== Data excerpts ==

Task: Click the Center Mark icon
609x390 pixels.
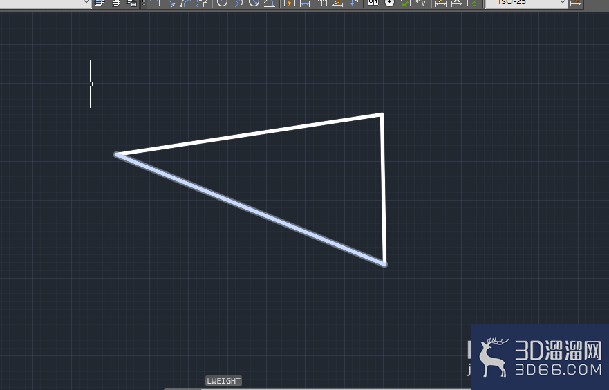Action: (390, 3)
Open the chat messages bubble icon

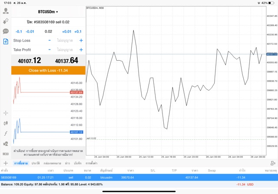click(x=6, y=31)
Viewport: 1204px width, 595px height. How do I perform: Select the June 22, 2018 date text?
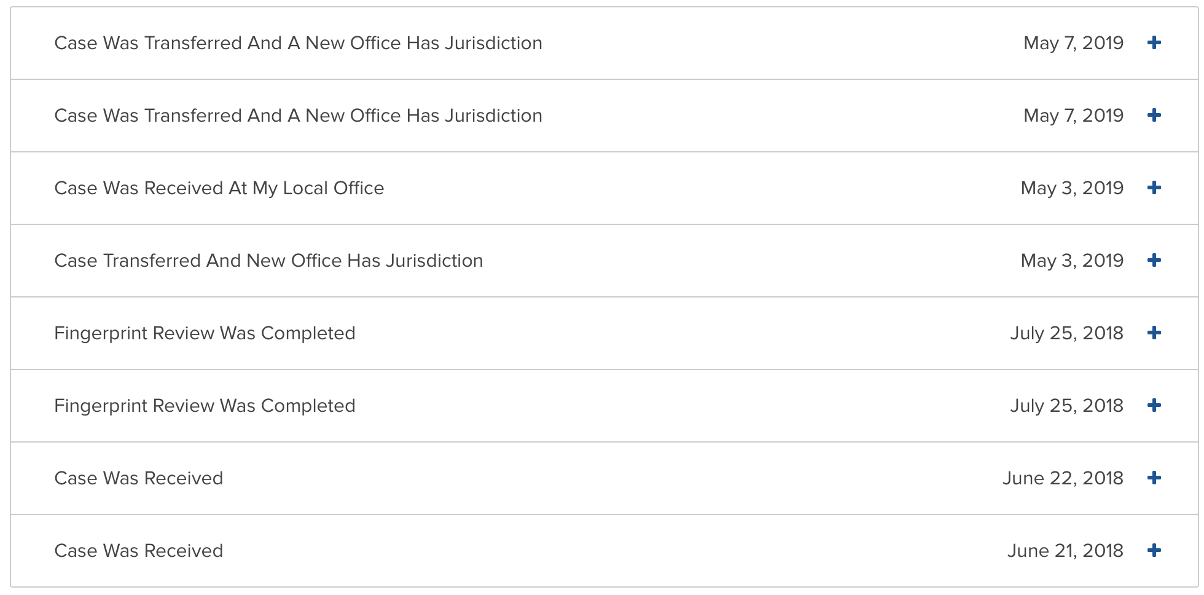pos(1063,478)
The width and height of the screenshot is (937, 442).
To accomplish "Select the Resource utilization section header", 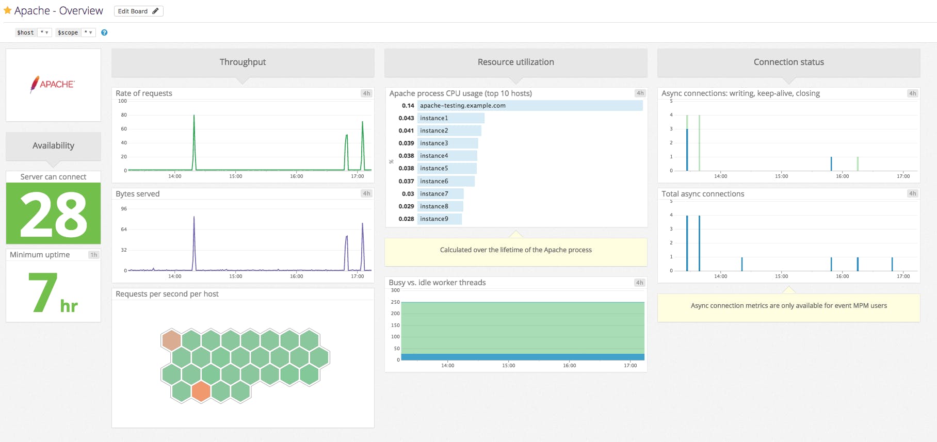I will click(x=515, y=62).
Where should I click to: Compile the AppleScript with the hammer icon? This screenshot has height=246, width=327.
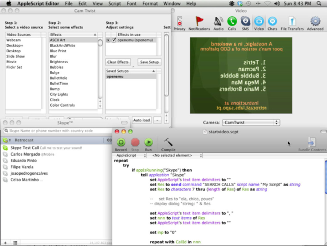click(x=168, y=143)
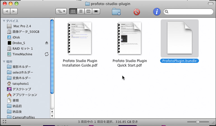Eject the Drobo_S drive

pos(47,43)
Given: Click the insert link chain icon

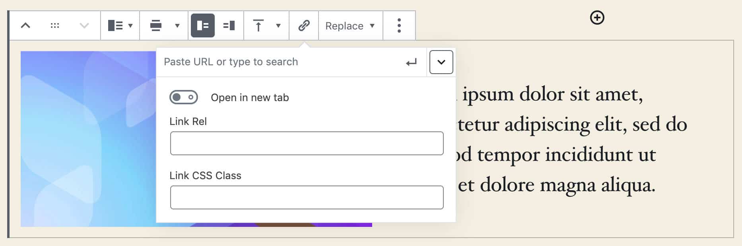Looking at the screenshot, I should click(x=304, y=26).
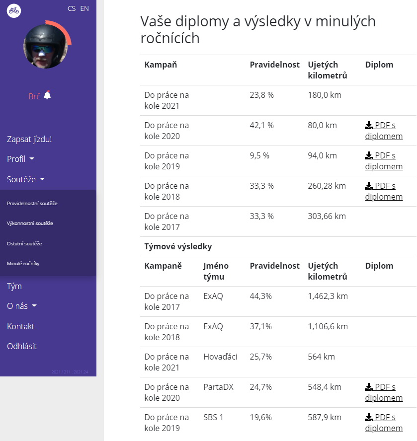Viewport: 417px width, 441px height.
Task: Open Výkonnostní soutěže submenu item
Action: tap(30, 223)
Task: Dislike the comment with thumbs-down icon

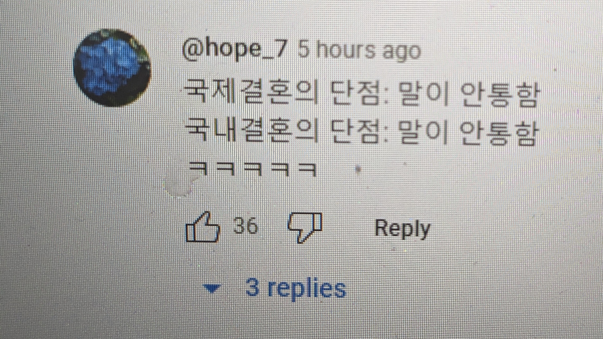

===

**Try it**
Retype, please, exactly the lines that begin with the one containing "Given: Click the insert link chain icon" and end at the last line of the entries above, both included, leaving out pictures.

**Problem solution**
Given: Click the insert link chain icon

Looking at the screenshot, I should click(x=304, y=26).
Viewport: 417px width, 441px height.
Task: Open Výkonnostní soutěže submenu item
Action: tap(30, 223)
Task: Dislike the comment with thumbs-down icon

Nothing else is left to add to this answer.